Congressional committee backs case against Maria Lourdes Sereno, bishop calls move an abuse of power by Duterte

 
Philippine Chief Justice Maria Lourdes Sereno. (Photo courtesy of the Supreme Court)
Manila: 

A Philippine congressional body has found "sufficient grounds" to continue with impeachment proceedings against the country's chief justice.


The House justice committee, dominated by allies of Philippine President Rodrigo Duterte voted on Oct. 5 to proceed with more detailed discussions of a complaint against Chief Justice Maria Lourdes Sereno.


The impeachment complaint filed against Sereno by a private lawyer listed 27 grounds for her impeachment that included culpable violation of the Constitution, betrayal of public trust, graft, and other crimes.

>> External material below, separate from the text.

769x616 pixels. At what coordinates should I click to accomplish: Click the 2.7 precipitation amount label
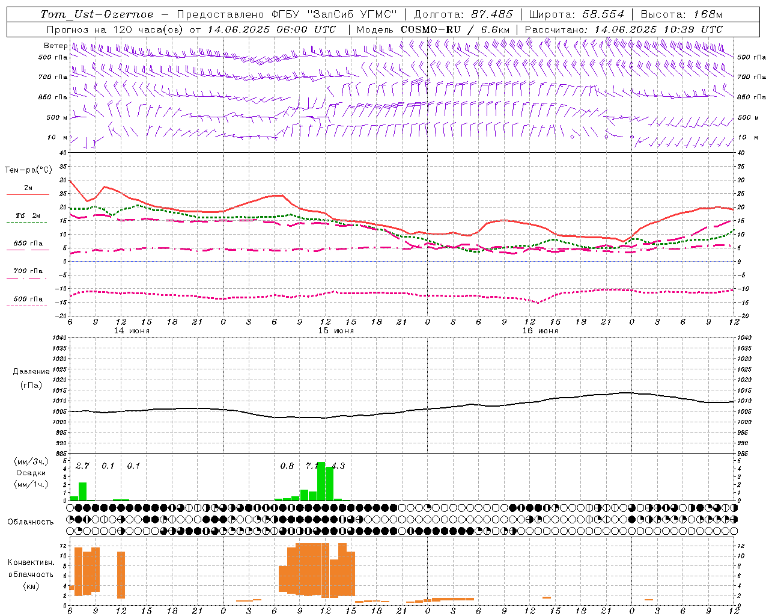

In his complaint, lawyer Larry Gadon alleged that Sereno bought an overpriced car worth at least US$100,000 that she failed to declare in her statement of assets.


She also reportedly failed to declare "exorbitant lawyer's fees" amounting to US$745,000 that she collected and travel allowances.

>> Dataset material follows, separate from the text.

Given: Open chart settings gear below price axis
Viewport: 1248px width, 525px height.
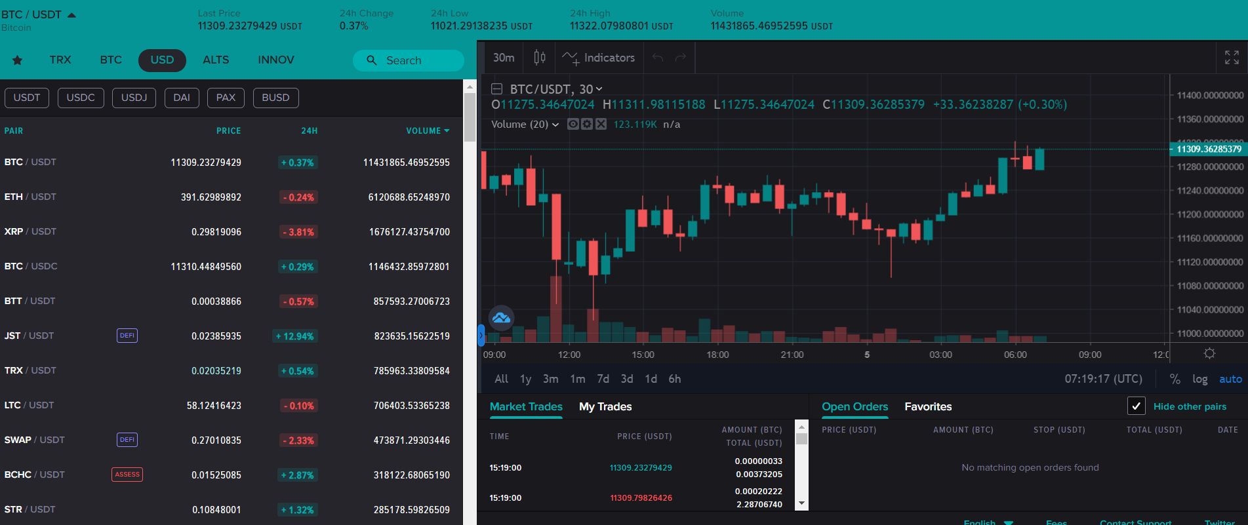Looking at the screenshot, I should [x=1209, y=354].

Josa Deinla, Sereno's spokesman, said the complaint is "baseless and unfounded."


"Sufficiency in grounds means that, necessarily, these should be unlawful or illegal acts and they are of such nature that they would strike at the very core of the essence of government," said the lawyer.

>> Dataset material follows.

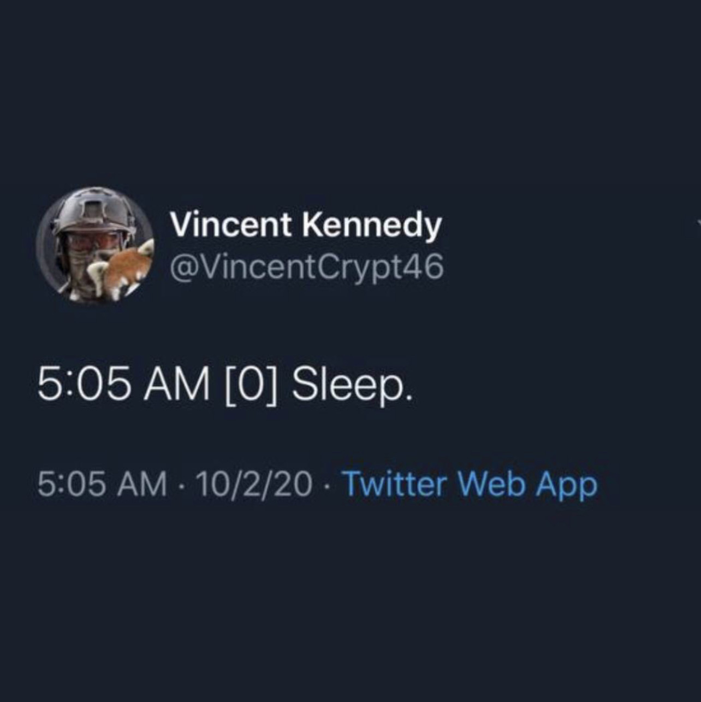Click "5:05 AM" in the tweet body
This screenshot has height=702, width=701.
[123, 384]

A leading Catholic bishop, however, called the impeachment case against Sereno a "waste of time and taxpayers money" because it would not be "fair and just."


Bishop Ruperto Santos of Balanga said the impeachment attempt "is a numbers game" that capitalizes on the majority and the president's "whims and political party."


Sereno was appointed chief justice by former president Benigno Aquino.


On Oct. 4, Duterte accused Sereno of working with a senator — Antonio Trillanes — who accused the president of racking up more than 2 billion pesos (US$39.2 million) in bank transactions from 2006 to 2015.


Bishop Santos said the country has already witnessed how the impeachment process "can be abused and misused by a sitting president who controls Congress."


"We witnessed this biased, abusive, and revengeful use of impeachment with [the Chief Justice Renato] Corona case," said Bishop Santos.


Corona, the 23rd chief justice of the Philippine Supreme Court, was impeached in 2011 for failing to disclose his assets, liabilities, and net worth.